Since the treated tissue is not excised after treatment, the volume calculation is based on sonographic measurements in the further course.

In the present study, the treatment itself and the subsequent follow-up controls were carried out by ultrasound, primarily by one examiner to prevent interobserver variability. Nevertheless, it is often difficult to differentiate between necrotized or scarred avital fibroadenoma and regular breast parenchyma or lipoid necrosis.

Therefore, the question is to which extent the treated tissue is completely resorbed or, rather, is the scar integrated into the surrounding tissue or remodeled or replaced by fibroblastic tissue. Liang et al. accessed the nonperfused volume of treated FAs by contrast-enhanced ultrasound or contrast-enhanced MRI after 3 months24.

In the present study a core needle biopsy was done in most patients 1 year after the HIFU-ablation and revealed three treated FAs with vital FA-cells (no. 15, 21 and 22).

Although vital fibroadenoma cells were still detected in patient no. 15 1 year after ablation, the treated lesion resolved completely on US in the further follow-up.

In patient no. 21 single remaining ducts of the fibroadenoma were detectable in the biopsy.
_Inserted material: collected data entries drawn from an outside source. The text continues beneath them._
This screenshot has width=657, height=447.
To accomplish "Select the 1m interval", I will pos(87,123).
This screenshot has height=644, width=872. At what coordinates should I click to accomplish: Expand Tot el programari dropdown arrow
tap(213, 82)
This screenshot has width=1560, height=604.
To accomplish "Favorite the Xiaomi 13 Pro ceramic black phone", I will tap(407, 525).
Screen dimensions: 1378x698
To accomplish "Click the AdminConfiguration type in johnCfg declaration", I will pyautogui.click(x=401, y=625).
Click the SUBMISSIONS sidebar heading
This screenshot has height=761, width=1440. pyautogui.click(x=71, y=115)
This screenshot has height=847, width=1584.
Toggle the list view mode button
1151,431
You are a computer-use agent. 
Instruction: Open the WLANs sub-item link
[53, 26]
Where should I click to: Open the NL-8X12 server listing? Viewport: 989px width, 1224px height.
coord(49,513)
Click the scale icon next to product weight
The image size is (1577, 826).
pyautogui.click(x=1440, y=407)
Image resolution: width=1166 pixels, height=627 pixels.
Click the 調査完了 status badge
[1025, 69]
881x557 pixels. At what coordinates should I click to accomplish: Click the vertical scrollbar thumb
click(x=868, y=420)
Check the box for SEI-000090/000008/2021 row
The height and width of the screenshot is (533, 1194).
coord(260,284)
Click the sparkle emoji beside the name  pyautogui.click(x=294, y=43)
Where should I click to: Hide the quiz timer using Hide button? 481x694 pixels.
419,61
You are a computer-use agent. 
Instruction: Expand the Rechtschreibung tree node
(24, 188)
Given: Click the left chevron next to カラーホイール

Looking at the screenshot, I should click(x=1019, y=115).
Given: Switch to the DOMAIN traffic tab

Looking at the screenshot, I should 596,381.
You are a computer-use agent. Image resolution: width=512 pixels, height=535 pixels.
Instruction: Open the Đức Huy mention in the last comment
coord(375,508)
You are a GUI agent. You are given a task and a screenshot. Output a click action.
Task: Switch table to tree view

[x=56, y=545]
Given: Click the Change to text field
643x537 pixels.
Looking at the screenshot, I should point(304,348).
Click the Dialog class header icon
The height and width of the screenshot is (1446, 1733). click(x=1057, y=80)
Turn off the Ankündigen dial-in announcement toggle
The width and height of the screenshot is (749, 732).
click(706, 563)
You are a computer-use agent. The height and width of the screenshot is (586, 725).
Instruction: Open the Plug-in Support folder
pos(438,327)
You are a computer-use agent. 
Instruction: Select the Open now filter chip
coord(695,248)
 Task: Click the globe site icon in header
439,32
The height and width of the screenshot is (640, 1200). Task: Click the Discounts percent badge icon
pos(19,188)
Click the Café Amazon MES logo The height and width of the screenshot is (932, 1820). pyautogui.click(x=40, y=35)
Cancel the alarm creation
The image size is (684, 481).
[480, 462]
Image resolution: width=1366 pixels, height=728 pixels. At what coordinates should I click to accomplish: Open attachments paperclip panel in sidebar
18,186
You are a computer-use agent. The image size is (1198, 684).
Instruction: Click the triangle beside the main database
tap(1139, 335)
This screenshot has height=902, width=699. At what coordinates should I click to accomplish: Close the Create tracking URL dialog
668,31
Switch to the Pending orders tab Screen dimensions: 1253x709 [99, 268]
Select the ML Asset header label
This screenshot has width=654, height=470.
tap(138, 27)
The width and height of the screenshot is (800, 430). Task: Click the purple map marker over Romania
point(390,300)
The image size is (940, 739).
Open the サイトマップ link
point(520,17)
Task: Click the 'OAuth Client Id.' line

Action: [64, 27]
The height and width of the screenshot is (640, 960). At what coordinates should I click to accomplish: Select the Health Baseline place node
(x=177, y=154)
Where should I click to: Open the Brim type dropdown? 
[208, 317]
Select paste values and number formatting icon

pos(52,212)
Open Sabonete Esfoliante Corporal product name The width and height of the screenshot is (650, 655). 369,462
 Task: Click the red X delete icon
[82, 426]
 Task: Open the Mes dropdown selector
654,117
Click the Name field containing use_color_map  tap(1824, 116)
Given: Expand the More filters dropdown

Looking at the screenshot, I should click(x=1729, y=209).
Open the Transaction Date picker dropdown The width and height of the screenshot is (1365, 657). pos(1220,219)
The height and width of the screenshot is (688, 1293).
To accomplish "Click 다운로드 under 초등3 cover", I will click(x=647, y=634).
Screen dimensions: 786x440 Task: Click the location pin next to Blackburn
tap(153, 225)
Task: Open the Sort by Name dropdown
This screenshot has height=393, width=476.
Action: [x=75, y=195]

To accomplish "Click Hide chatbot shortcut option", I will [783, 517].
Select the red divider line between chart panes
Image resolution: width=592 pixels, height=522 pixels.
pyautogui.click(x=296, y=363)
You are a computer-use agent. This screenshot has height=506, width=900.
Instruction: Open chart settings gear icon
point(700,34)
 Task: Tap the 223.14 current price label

At the time of the surgical resection 6 months later the lesion was completely sclerotic and no vital fibroadenoma was detectable, but the patient still had pain.

Case no. 22 showed that incomplete initial ablation with persistent vital fibroadenoma cells followed by initial reduction can lead to long-term regrowth.

A consistent histopathologic feature of the two cases which subsequently underwent surgical removal (no. 3 and 21) was dense fibrosis in the core needle biopsy. Case no. 3 showed a pseudocystic mass with organizing reaction in the wall of the lesion. This inflammation was already present in the core needle specimen, but it was not a dominant feature.

Thus, in case no. 21 the complete sclerosis/scaring of the lesion seemed to be the endpoint, while in the other case the remodeling of the tissue was still going on at the time of the resection. Thus, making it likely that the lesion would have shrunk further.

These cases impressively illustrate different imaging, histopathological and clinical outcomes following one single HIFU treatment.

In general, the extent to which volume reduction should be used as the main surrogate needs to be reconsidered, as the clinical benefit of treating benign FAs should rather be assessed in terms of pain, cosmetic outcome and quality of life23.

In the current study, a substantial reduction in pain was observed as early as 12 months following the HIFU intervention (score 6.6) and remained consistently low throughout the 5-year study period.

The initially concerning palpable findings were significantly less frequent at the 24-month mark following treatment; however, thereafter, no further significant changes were observed.

Within the 5-year period, there were no delayed cosmetic reactions to HIFU. The mammographic findings after HIFU were comparable to those after surgery.

Conclusion

Compared to the gold standard of surgical excision and in contrast to US-guided vacuum-assisted biopsy or to other ablative procedures, HIFU is currently the only completely non-invasive treatment method and therefore rapidly growing in popularity. It represents a good alternative in the treatment of FA as it can be performed safely under local anesthesia and leads to a reduction in symptoms and volume even over a 5 year follow up.

As incomplete initial HIFU-treatment is associated with the risk of regrowth, annual sonographic follow-up is recommended for a minimum of 3 years.

Clinical relevance statement

To date, there are no long-term data on the effectiveness of high intensity focused ultrasound treatment of fibroadenomas. After insufficient treatment with remaining vital cells, in selected cases fibroadenomas can continue to grow. Annual US monitoring for at least 3 years is recommended.